On January 2nd 1842 Mary Anne Wickham, the daughter of Thomas Provis Wickham and his wife Sarah was born in Icen Cottage and her birth was announced in the Sherborne Mercury.
Mary Anne was their second child and was baptised in Fordington where her father’s occupation is given as gentleman.
The family can’t have stayed very long in the cottage as next mention we have found is another notice in the Sherborne Mercury in March 1843 when they were living at Pulteney Buildings, Weymouth. This announces the death of Thomas and Sarah’s eldest child, Sally Wentworth Wickham aged 3 years and 7 months on the 28th February.
This was quickly followed by a second bereavement announced on 1st April 1843 in the same paper, the death of Thomas’s father, the Rev. William Provis Wickham of Somerset, on March 22nd.
After this the family moved around a lot. We know this from another newspaper report from 1857 announcing Thomas’s imprisonment as an insolvent debtor. This article lists all of his previous addresses, including Icen Cottage. There are around twenty addresses in the list ranging from North Wales and Scotland, where his wife was born, to Sussex and Middlesex. In addition the article lists several Hotels in London where he has occasionally stayed.
Thomas is described as a Gentleman who had never had any trade or profession. Newspaper reports from around the time when he was at Icen Cottage record him attending a ball at Blandford in 1837 and mention a yacht he owned that was at the Weymouth Royal Regatta in 1845, suggesting that he was living a life of leisure mixing with the higher ranks of society.

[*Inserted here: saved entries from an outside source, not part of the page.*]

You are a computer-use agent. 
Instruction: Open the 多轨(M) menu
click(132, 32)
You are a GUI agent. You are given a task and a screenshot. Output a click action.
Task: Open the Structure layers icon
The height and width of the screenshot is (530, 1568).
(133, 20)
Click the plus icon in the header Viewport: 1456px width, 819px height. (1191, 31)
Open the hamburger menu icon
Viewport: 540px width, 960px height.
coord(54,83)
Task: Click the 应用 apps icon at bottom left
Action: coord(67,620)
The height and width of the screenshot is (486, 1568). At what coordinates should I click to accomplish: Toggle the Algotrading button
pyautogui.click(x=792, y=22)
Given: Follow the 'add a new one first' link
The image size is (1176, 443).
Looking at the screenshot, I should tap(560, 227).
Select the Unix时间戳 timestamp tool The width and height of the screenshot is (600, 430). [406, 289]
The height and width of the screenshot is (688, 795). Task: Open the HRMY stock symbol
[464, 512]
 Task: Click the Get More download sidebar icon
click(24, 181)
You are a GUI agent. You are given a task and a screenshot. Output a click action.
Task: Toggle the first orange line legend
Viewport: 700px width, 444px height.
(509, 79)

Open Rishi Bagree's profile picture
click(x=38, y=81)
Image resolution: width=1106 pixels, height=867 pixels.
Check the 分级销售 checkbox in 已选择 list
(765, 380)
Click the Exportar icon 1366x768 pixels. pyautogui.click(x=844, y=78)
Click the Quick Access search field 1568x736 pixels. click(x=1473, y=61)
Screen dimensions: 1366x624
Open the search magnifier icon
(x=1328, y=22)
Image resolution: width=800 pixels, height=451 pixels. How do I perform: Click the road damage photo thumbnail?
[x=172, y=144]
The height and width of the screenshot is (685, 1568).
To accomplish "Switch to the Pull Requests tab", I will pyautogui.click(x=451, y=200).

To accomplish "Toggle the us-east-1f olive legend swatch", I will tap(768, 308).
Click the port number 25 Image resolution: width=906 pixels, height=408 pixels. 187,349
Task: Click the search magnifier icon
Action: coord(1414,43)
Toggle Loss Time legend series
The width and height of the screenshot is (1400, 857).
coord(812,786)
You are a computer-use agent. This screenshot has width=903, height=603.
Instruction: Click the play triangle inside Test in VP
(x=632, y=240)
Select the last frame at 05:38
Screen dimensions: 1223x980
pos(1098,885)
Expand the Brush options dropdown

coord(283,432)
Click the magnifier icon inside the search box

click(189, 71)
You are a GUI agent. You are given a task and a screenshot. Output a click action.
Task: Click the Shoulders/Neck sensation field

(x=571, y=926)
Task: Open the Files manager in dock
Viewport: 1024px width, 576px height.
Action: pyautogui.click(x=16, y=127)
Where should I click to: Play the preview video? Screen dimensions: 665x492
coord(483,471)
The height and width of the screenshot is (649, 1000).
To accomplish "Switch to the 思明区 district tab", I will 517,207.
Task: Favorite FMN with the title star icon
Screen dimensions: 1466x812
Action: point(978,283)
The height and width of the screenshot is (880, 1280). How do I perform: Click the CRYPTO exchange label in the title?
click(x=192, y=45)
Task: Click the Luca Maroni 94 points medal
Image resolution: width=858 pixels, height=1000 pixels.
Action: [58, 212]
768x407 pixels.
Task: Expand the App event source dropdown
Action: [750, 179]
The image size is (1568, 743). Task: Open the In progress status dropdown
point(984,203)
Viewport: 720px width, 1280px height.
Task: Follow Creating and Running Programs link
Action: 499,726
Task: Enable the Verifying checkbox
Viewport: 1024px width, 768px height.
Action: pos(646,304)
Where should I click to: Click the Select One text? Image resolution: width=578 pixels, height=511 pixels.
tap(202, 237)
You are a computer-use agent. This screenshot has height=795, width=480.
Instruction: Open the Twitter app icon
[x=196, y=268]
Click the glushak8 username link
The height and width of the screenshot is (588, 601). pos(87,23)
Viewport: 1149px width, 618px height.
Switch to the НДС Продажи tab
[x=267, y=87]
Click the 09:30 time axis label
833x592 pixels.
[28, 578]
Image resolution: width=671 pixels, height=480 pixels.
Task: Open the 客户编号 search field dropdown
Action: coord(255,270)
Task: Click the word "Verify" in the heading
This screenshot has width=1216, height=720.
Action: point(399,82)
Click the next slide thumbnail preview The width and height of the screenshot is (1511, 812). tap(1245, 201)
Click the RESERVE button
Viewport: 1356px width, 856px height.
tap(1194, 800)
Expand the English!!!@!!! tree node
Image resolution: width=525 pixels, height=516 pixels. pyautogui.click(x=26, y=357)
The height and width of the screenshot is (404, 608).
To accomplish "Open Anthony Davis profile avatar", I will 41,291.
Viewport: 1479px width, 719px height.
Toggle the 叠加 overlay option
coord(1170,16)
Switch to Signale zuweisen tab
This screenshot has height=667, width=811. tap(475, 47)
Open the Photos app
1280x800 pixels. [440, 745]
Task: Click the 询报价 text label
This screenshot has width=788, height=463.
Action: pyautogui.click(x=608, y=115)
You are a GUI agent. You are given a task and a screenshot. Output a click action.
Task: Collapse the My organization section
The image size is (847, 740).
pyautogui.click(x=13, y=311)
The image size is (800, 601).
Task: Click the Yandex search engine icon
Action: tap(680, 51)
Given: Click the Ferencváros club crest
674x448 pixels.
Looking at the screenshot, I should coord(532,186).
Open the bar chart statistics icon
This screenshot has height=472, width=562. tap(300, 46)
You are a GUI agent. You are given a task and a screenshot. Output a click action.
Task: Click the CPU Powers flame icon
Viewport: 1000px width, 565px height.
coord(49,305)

Unfortunately, it seems clear he constantly struggled to finance his lifestyle. In addition to the above insolvency, we found an article from 1849 recording that he had put the Ham Estate that he had inherited up for auction but the asking price was not reached so it was not sold. We also found a bankruptcy notice for Thomas from 1861 and a second one from 1884, although it is possible that this one was for his son, who shared his name.
Thomas died in North Wales in 1890.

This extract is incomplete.